┌────────

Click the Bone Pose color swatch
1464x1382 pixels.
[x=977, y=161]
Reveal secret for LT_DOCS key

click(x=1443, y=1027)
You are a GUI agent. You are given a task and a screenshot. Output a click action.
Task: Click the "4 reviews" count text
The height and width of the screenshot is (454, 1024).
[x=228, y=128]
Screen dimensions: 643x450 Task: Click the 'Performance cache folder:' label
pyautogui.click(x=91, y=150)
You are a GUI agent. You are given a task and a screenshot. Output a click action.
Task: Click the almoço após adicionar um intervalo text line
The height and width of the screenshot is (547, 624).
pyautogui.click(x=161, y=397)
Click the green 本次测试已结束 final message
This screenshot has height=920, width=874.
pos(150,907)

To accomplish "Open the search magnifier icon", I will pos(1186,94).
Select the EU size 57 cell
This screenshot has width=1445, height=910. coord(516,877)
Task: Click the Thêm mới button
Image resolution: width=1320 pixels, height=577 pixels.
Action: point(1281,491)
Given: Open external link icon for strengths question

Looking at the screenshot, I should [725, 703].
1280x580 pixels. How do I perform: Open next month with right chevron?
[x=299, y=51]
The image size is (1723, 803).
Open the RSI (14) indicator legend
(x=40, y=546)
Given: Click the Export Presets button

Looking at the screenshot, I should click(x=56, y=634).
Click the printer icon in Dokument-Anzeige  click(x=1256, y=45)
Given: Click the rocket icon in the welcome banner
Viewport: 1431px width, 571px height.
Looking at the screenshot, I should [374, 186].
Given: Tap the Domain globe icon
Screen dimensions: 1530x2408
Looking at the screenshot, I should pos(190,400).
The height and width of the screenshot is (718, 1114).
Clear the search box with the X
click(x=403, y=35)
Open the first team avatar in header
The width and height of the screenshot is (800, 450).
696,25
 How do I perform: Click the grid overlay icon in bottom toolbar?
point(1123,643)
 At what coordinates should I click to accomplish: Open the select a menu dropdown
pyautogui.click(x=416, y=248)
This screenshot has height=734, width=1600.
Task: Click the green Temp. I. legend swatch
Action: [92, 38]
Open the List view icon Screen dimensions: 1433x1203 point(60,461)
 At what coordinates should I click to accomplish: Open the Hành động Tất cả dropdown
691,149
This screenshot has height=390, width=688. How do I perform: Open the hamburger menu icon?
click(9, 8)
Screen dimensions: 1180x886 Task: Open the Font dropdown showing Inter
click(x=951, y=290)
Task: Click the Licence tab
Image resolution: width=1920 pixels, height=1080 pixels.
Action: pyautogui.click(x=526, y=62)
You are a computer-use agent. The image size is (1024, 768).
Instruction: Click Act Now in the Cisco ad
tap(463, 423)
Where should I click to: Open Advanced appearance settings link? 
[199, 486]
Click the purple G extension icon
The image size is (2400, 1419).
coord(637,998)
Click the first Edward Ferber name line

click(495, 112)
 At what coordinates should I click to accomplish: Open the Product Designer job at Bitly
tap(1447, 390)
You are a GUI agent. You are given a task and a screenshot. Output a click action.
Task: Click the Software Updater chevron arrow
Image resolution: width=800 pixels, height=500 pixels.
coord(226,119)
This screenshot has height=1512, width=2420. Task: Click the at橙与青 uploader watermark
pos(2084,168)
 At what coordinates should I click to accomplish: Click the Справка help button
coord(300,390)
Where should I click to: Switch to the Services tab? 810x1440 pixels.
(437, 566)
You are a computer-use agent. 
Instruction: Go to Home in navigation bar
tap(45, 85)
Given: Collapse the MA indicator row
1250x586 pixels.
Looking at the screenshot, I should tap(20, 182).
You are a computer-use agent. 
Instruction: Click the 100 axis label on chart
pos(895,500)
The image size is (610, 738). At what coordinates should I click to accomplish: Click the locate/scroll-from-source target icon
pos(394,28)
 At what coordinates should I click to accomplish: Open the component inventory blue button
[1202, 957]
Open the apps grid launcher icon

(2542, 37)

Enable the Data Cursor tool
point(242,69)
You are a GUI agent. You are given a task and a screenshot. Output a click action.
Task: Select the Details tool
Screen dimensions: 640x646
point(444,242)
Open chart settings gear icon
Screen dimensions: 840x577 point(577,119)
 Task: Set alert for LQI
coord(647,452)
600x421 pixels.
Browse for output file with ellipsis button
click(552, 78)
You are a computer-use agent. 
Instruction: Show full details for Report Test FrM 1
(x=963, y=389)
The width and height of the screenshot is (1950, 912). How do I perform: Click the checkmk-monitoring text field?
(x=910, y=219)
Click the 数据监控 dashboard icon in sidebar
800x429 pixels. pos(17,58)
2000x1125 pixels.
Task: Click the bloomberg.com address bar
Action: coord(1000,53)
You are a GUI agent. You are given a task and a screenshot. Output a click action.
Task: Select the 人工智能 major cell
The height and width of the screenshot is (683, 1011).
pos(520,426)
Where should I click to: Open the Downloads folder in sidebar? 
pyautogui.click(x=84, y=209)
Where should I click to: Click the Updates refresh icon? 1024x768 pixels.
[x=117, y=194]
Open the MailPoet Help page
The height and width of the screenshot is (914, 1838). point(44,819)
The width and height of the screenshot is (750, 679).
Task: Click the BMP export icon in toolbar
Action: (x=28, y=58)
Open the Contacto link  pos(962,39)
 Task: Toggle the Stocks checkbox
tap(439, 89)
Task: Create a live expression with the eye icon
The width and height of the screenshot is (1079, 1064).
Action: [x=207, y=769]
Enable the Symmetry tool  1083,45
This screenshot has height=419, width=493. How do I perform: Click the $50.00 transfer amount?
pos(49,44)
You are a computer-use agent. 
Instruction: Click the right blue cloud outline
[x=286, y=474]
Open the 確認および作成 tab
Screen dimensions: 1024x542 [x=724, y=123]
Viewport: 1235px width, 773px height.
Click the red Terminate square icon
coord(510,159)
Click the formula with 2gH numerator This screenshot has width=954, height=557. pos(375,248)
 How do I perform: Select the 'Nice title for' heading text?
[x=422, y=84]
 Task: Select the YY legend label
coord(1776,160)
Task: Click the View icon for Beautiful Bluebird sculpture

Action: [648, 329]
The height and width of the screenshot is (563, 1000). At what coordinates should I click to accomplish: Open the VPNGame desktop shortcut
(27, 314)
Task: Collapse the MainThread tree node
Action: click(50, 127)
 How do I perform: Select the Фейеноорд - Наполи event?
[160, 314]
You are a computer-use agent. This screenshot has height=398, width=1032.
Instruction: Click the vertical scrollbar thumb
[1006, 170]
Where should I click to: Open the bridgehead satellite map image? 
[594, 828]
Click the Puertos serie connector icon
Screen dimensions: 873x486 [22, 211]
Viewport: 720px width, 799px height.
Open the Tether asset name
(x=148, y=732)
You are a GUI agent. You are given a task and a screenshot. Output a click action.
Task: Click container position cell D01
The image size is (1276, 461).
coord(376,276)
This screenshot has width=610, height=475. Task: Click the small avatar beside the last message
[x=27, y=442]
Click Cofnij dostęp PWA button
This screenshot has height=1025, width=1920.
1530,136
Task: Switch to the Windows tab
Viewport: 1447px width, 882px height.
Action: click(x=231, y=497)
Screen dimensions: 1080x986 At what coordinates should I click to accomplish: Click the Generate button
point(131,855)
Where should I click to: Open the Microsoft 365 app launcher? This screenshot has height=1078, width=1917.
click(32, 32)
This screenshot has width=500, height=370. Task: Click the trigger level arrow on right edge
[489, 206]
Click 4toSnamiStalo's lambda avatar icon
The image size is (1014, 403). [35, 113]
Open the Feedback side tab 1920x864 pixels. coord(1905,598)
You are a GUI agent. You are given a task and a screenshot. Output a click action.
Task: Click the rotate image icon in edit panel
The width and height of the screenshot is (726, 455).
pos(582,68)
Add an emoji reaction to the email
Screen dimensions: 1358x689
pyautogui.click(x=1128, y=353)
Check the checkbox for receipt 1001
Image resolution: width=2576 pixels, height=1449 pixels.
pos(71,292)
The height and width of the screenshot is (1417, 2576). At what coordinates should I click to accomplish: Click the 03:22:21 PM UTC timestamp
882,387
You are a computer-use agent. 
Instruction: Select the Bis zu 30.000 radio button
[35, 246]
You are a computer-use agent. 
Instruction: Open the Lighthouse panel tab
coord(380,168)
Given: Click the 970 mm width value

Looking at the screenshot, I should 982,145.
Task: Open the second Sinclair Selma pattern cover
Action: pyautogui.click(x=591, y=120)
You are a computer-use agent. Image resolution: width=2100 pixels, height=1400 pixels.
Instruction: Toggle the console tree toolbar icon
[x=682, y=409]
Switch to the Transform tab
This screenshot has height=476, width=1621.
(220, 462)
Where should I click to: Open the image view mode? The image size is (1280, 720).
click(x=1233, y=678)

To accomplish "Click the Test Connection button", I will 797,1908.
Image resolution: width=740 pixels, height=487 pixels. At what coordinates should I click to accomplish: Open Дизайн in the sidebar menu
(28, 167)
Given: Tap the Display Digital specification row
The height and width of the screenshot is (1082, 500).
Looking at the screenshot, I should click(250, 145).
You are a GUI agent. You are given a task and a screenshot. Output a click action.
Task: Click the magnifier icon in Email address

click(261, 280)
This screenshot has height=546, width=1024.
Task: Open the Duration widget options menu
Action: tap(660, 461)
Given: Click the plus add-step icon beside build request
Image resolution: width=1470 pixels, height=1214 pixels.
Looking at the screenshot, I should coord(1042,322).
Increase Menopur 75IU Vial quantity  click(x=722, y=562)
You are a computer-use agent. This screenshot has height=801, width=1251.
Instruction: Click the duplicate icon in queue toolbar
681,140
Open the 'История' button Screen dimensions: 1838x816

└────────

PROBLEM TO SOLVE >>
Give the rows above, everything from the line containing "This screenshot has width=610, height=475." down to the line containing "The image size is (1014, 403). [35, 113]", as a JSON list of strings with one string per line and blank lines omitted.

EXPECTED ANSWER >>
[
  "This screenshot has width=610, height=475. Task: Click the small avatar beside the last message",
  "[x=27, y=442]",
  "Click Cofnij dostęp PWA button",
  "This screenshot has height=1025, width=1920.",
  "1530,136",
  "Task: Switch to the Windows tab",
  "Viewport: 1447px width, 882px height.",
  "Action: click(x=231, y=497)",
  "Screen dimensions: 1080x986 At what coordinates should I click to accomplish: Click the Generate button",
  "point(131,855)",
  "Where should I click to: Open the Microsoft 365 app launcher? This screenshot has height=1078, width=1917.",
  "click(32, 32)",
  "This screenshot has width=500, height=370. Task: Click the trigger level arrow on right edge",
  "[489, 206]",
  "Click 4toSnamiStalo's lambda avatar icon",
  "The image size is (1014, 403). [35, 113]"
]